Key Anatomic/Physiologic Issues and Imaging Findings/Techniques
Etiology for BBS is an internal bumper pulled too tightly against the anterior abdominal wall, causing pressure necrosis or due to traction on the tube caused by an extremely tight external bumper. Obesity, dressings beneath the external bumper instead of over it, manipulation of the tube by inexperienced personnel, and chronic cough are other reported risk factors. Preventive measures include the adequate position of the external bumper, allowing some distance between the skin level and the external bumper to minimize the risk of pressure necrosis, and keeping attention to the length of the external portion of the tube to recognize migration and avoid unnecessary tube traction. BBS presents as tube blockage, peri tubal leakage, resistance to infuse feedings, and abdominal pain. It can also present as an abscess, abdominal wall infection, peritonitis, gastrointestinal bleeding, sepsis, or rarely death. A physical exam helps in differentiating the BBS from other complications. BBS causes the tube to become fixed in place, hence the tube cannot rotate within or slide through the stoma.
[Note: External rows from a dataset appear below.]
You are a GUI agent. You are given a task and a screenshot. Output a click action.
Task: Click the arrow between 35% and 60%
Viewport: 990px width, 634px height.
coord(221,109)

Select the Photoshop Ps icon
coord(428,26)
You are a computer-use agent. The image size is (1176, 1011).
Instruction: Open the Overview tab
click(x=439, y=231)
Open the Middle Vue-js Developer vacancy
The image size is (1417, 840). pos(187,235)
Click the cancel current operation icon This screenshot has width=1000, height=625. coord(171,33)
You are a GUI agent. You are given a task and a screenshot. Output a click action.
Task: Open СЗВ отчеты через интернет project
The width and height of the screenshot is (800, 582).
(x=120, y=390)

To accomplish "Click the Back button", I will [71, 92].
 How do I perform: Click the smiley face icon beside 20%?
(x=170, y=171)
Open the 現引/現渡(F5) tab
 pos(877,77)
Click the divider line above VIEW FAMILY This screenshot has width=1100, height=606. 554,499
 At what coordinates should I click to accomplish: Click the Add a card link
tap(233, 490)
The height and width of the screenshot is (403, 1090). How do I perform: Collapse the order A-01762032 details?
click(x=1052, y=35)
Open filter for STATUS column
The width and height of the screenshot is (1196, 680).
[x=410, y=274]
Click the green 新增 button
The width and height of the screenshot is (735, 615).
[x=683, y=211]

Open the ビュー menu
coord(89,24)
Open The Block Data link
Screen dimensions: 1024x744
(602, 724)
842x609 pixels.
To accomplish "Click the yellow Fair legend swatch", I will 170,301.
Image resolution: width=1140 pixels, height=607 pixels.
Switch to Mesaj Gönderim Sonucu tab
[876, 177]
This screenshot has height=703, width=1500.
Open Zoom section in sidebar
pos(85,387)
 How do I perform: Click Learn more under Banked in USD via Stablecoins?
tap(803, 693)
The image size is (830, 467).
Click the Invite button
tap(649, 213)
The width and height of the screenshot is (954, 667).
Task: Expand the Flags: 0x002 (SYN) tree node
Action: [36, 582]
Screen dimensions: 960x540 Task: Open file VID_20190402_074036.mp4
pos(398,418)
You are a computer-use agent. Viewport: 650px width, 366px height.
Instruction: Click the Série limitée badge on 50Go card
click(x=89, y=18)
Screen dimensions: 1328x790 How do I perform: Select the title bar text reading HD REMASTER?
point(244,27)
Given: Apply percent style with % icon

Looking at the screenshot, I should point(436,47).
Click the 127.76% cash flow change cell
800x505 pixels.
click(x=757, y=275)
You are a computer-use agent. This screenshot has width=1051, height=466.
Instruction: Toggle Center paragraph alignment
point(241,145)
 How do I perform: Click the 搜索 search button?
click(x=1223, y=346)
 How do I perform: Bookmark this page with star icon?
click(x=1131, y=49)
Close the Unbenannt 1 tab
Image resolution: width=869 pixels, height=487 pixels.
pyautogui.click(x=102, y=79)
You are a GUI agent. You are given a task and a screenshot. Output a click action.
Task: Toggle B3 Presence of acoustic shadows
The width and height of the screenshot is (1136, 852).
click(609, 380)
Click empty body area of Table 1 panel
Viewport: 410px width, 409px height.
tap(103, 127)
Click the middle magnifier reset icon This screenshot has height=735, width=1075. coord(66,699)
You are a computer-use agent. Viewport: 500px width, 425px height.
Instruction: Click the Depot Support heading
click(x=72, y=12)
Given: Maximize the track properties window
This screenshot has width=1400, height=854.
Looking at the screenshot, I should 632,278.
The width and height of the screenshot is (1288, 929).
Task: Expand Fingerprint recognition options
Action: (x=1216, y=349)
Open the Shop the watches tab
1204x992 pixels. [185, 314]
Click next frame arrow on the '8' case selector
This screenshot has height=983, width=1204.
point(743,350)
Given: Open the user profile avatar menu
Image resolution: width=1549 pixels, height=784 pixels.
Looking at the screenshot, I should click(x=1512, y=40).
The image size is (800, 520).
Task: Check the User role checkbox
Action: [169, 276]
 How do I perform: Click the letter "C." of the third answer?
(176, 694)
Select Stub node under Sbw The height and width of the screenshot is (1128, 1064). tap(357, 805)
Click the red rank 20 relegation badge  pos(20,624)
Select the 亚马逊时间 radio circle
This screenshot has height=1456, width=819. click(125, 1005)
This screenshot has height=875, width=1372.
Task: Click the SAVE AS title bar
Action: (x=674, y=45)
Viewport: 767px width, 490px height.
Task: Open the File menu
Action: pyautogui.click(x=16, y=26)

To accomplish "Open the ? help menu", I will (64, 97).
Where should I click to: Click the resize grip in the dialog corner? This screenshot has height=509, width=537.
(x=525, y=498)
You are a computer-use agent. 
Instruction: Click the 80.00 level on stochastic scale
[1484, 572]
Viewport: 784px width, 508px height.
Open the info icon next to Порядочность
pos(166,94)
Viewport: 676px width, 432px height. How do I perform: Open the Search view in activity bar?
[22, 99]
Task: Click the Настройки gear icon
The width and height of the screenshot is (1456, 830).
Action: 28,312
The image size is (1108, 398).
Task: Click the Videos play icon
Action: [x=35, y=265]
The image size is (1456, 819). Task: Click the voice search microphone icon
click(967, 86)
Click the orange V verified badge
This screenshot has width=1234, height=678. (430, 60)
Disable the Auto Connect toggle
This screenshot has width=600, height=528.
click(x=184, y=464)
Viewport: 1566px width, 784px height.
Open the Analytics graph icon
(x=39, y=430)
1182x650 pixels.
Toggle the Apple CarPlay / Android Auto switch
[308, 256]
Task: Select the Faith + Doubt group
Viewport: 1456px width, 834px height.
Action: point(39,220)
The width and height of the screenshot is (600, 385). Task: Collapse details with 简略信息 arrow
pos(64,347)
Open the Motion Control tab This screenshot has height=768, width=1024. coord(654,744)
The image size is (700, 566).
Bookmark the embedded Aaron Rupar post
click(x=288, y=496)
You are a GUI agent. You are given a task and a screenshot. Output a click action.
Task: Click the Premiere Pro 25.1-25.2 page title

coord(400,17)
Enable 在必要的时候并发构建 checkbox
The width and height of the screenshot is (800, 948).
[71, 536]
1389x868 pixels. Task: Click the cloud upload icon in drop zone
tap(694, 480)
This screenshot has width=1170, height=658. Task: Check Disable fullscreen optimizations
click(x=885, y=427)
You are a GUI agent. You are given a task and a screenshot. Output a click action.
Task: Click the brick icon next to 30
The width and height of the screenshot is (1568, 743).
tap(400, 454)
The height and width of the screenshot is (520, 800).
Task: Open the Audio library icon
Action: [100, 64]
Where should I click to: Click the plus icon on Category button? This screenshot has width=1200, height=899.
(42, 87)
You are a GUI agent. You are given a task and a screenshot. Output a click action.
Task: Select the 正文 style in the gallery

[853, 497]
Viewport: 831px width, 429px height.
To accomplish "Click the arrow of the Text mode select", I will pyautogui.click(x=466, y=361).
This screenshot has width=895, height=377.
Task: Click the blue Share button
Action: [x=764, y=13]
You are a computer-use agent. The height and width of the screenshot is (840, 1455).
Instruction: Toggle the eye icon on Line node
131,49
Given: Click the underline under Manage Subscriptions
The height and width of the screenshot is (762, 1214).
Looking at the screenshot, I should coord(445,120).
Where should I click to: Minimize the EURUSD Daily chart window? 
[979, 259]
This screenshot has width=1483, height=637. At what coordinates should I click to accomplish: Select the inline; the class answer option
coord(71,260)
Imaging aids in the diagnosis of BBS by confirming the exact location of the tube. Antibiotics are recommended for the treatment of BBS even in the absence of infection due to contamination of the abdominal wall with tube feeds. The treatment for BBS is mainly the removal of the buried bumper to avoid complications. Multiple techniques for gastrostomy removal by IR have been described including: cut and pass method; push removal over a wire floss; balloon-assisted removal with a pull technique; and removal with pull technique using antegrade snare placement.

Conclusion
BBS is a less commonly recognized major complication of the PIRG placement, in which the internal bumper migrates along the tract of the stoma outside the stomach. Early identification and management of BBS is crucial to prevent further complications.